### TASK GOAL
Rewrite the data below, starting at the line containing "This screenshot has height=660, width=352." and ending at the line containing "(176, 528).", as a two-column CSV with the headers input and output. Put the text and its answer each in a single quoted field, turn line breaks into spaces, and leave out the pictures.

Top of RECORDS

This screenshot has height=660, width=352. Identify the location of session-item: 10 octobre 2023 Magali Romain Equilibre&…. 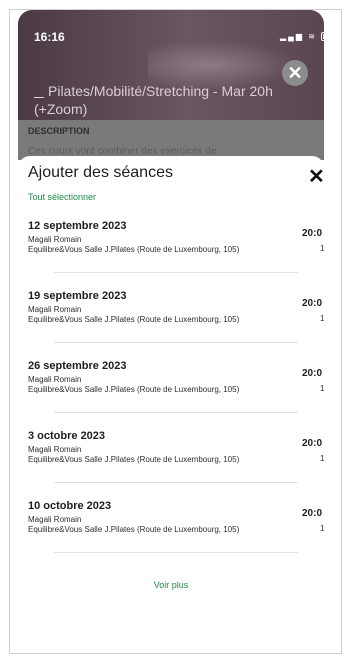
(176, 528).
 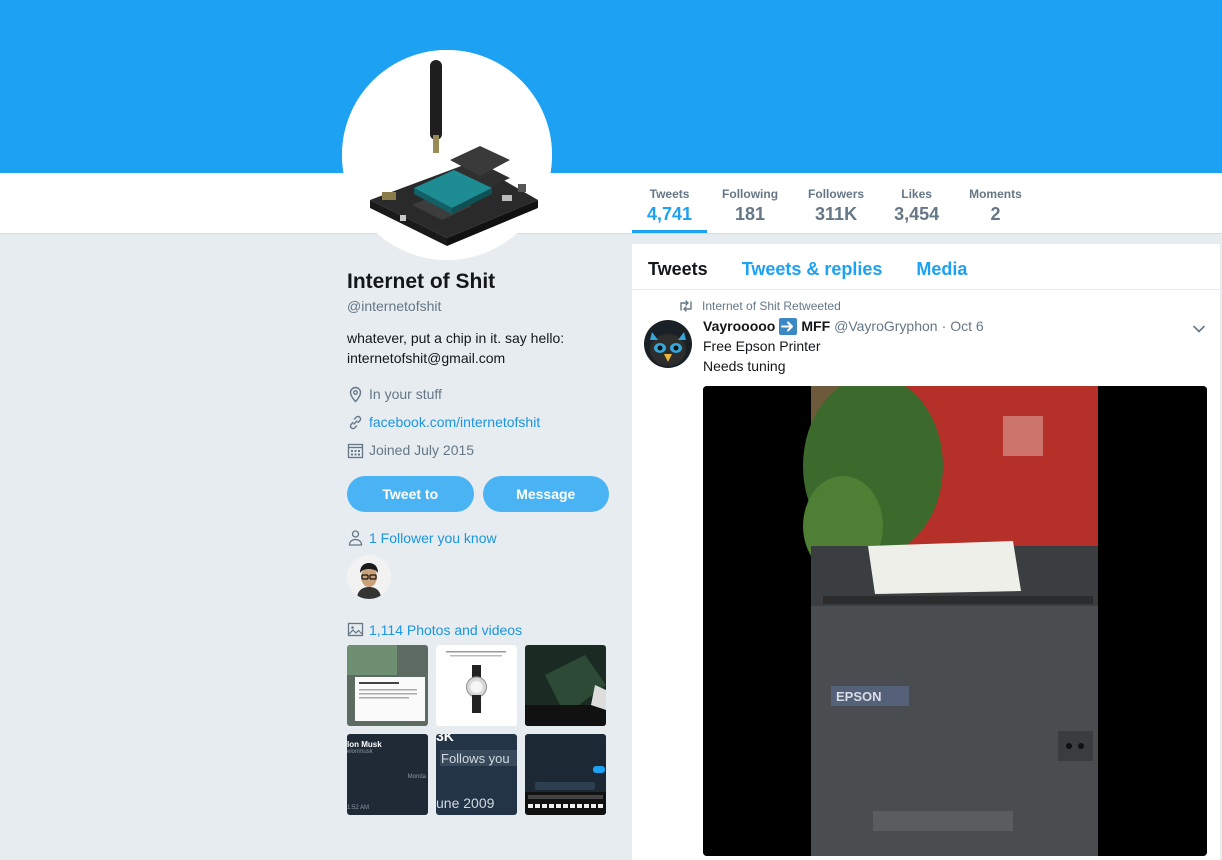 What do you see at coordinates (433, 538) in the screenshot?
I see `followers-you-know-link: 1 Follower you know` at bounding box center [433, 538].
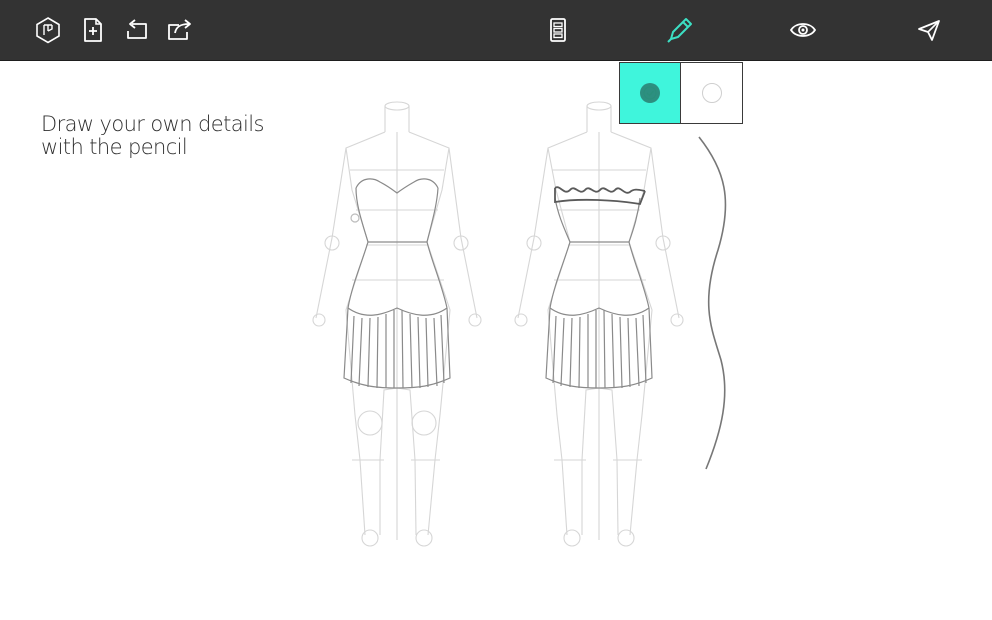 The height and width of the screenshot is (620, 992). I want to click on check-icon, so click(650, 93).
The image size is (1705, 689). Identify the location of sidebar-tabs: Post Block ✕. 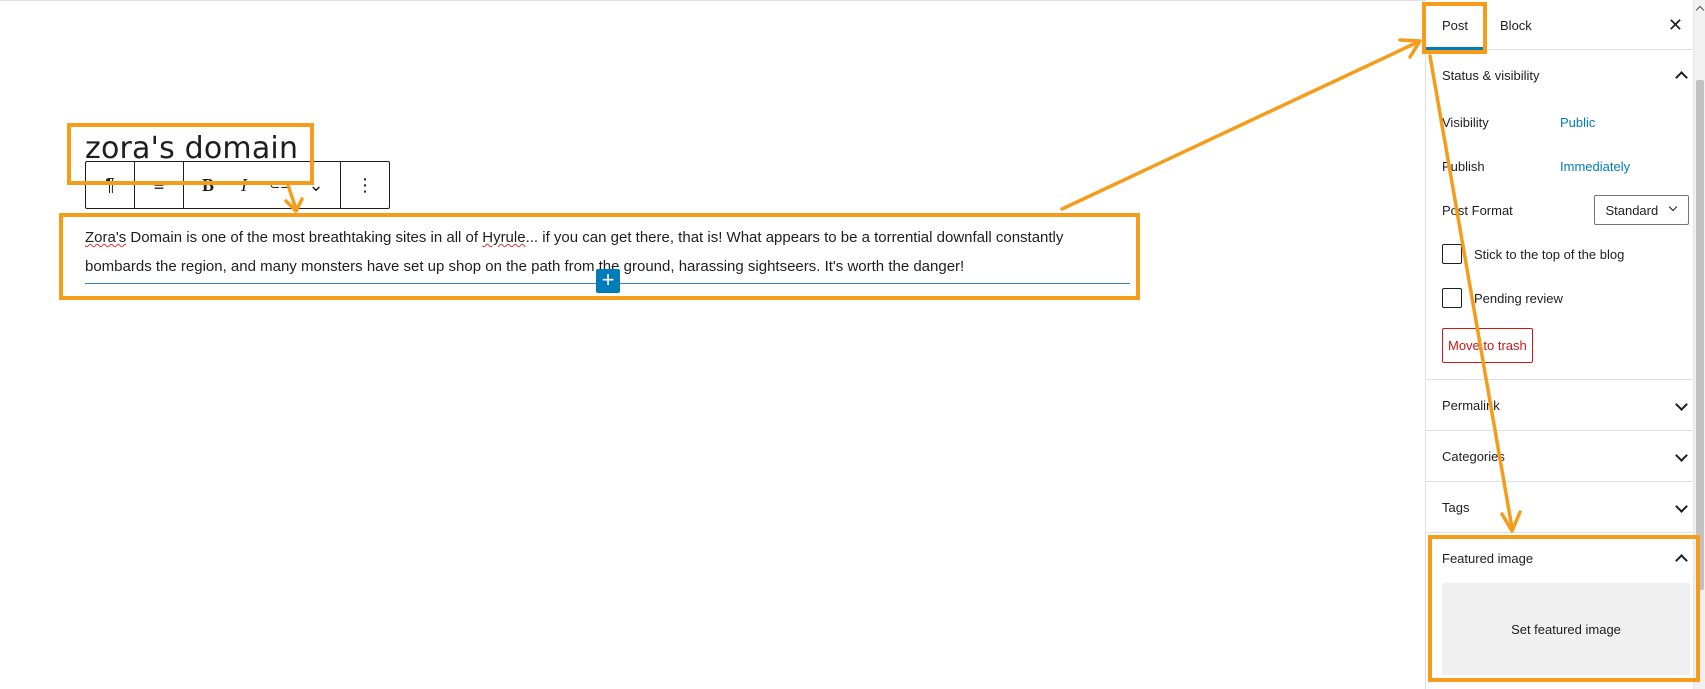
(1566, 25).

Bottom of RECORDS
Top of RECORDS

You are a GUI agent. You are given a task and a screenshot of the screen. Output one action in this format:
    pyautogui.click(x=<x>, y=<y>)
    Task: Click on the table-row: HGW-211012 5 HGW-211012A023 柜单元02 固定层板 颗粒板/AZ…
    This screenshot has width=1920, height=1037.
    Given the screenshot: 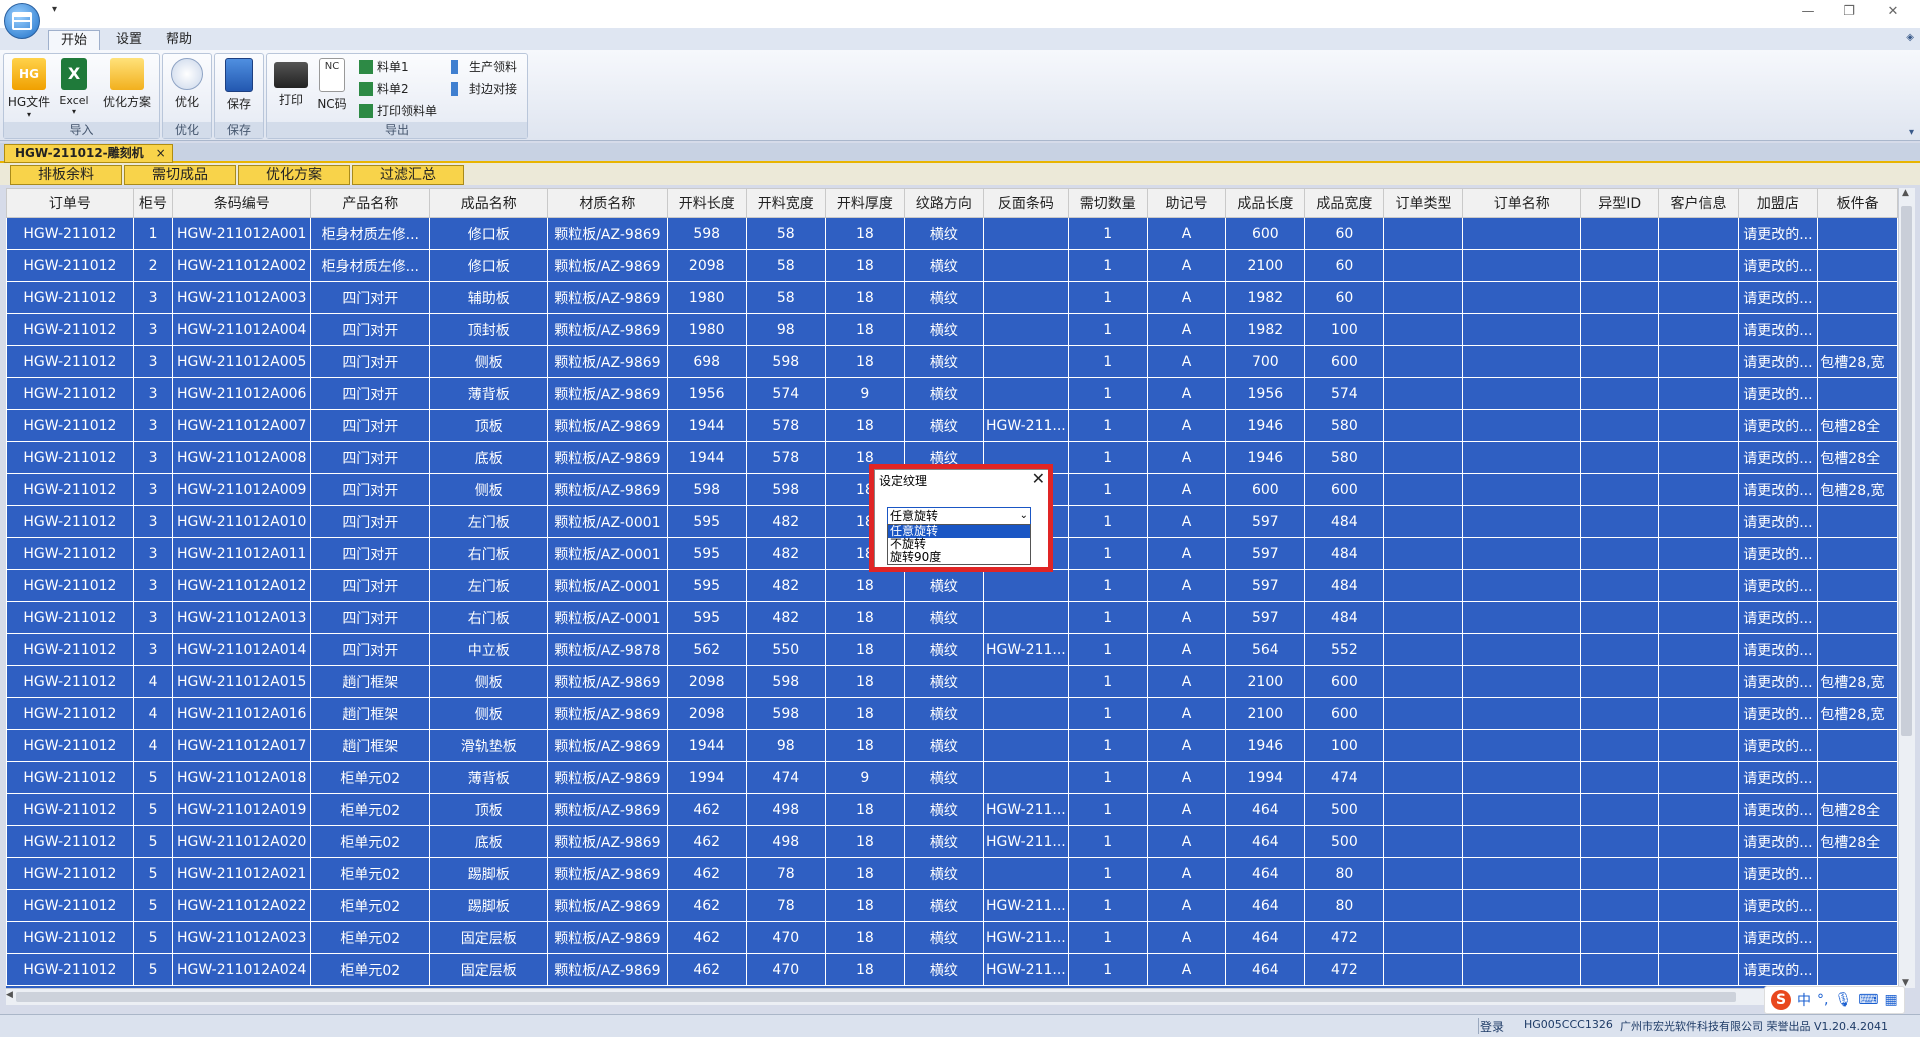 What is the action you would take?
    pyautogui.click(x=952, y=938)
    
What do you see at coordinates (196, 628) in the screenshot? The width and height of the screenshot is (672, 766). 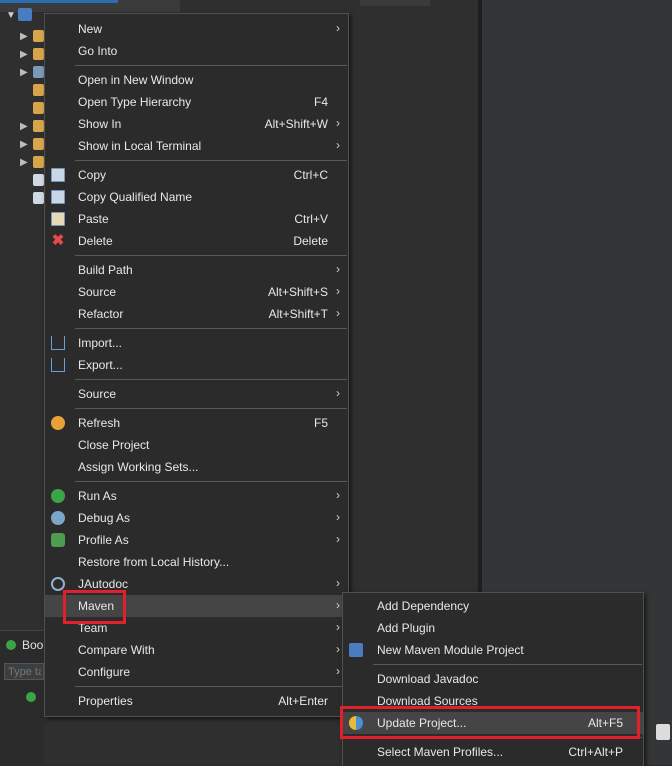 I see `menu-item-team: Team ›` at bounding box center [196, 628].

Bottom of RECORDS

### TASK RESPONSE
input,output
"This screenshot has height=660, width=352. Identify the location of session-item: 10 octobre 2023 Magali Romain Equilibre&….","(176, 528)."